「羽生さんは律儀」86歳の現役「氷の職人」の原動力「スケーターのいい演技、お客さんが喜んでいる姿」
2024年8月30日(金)8時0分 JBpress
文=松原孝臣 撮影=積紫乃
選手にベストで滑ってもらいたい
株式会社パティネレジャーのスタッフとしてリンクの設営や管理に打ち込む髙橋二男(ふたお)。その根本は、何よりも「選手のため」、限りなく最高の状態に仕上げて維持することにほかならない。
「やっぱり選手にベストで滑ってもらいたいと思ってますのでね。できるかぎりよい氷を作ってあげたいなという気持ちはいつも持っています」
氷の状態についてやりとりすることもある。
「選手の方から氷の状態を聞かれることもありますし、私たちから『今日はどうだった?』と聞くこともあります。今日はよい氷なんじゃないかな、と思うときはありますし、『今日はよかったですよ』と選手の人が言ってくれるときもあります」
長年、従事する中では当然、選手と顔見知りになっていく。
「挨拶してくれる選手、挨拶してくれない選手、いろいろですが、気軽に話しかけてくれる選手は、やっぱり僕らにとっても気持ちがいいですよね。いい氷を作ろうという気持ちになります」
中でも、「リンクで話はよくします」 と髙橋が語るのは坂本花織だ。
2023年、さいたまスーパーアリーナで行われた世界選手権でも、公式練習の後、坂本が髙橋に話しかけている光景があった。
「とは言っても、あまり氷がどうとかそういう話はしないですね。あのときも試合の前ですから、緊張につながらないように柔らかい話をしていました」
もう1人、「律儀」と名前をあげたのは羽生結弦だった。
「羽生さんは必ず挨拶してくれますね。羽生さんは、やっぱり律儀ですよ」
羽生のアイスショー「RE_PRAY」もパティネレジャーが設営を手がけているが、ショーの終盤、羽生がマイクを手に観客席へ向けて話す中に、感謝を捧げる対象として「パティネレジャー」の名前もあった。それも羽生の性格を示していた。
ステージカー、バックフリップにも対応
アイスショーはシーズンを重ねて増えている。演出もさまざま取り組みがなされちる。
ときにはそこに神経を費やすこともある。「ファンタジー・オン・アイス」では人を乗せて氷上を動く「ステージカー」が使用された。

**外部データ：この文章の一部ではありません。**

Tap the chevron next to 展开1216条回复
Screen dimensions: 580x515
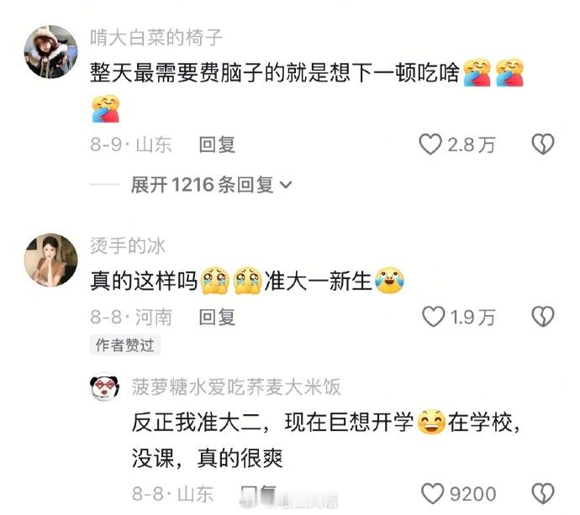point(286,185)
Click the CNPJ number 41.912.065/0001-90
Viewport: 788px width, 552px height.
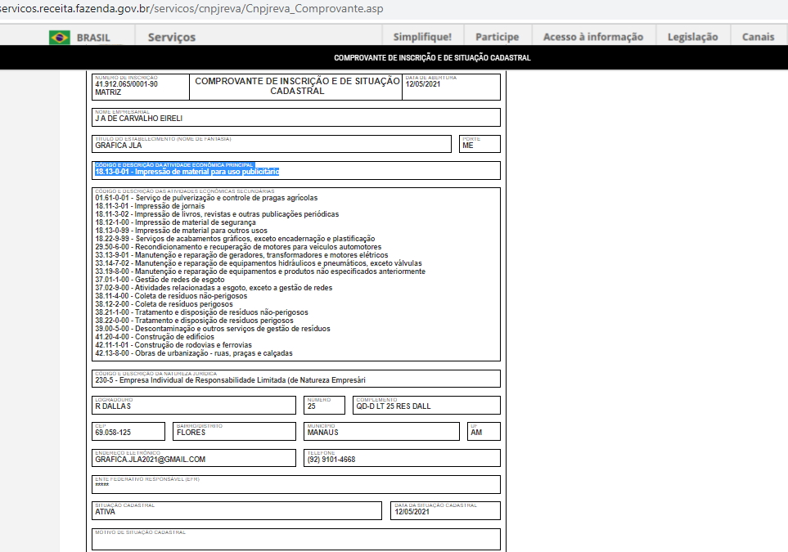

「ステージカーは1トンくらいあります。通ると、そこはやっぱり氷が割れますので、氷は硬めにしていました」
演出面ばかりではない。選手がどういうジャンプをやるのかによっても異なってくるため、それに応じて氷の厚さも慎重に考えるという。
「特に、バックフリップを跳ぶ場合は考えますね」
と語る。
「ただ、今の選手は上手に跳ぶので、そこまで深く穴は空かないです。以前は選手がバックフリップをやると、大きな穴が空きましたから、はらはらして見ていました」
選手が滑ればその分、氷には傷がつく。選手によって、傷のつき方も異なる。
「氷のダメージの大きい、小さいはあります。やっぱり羽生さんは上手なんでしょうね。そんなに深くつかないですから」
「来なくていい」って言われるまでやりたい
大会やショーが開幕するのに先駆けて現場に向かい、開幕まで準備し、終われば原状回復を図る。スケジュールが立て込んでいれば、そのまま次の会場へと向かう。だから「長期間、帰宅していない」という状況も生じる。
それでも髙橋は言う。
「体が言うことを聞いてくれている間は、『来なくていい』って言われるまでやりたいなと思っています」
60年を超えて打ち込んできた業務。そしてこれからも続けたいと思う。
その支えとなってるものは何か。
「やりがいというのは、競技会でしたら選手がいい成績を出してくれるというのがいちばんうれしいですし、アイスショーの場合には、選手がいい演技をして、お客さんが喜んでいる姿がうれしいですし、そこに尽きると思いますね。でも、いちばんは選手が転んで怪我するというのがいちばん嫌です。転べば、『穴につまづいたんじゃないか』『穴があったんじゃないか』と気になりますから、そうならないようにいつも心がけています」
言葉以上に、自身の仕事を語る表情が、髙橋の情熱を物語っていた。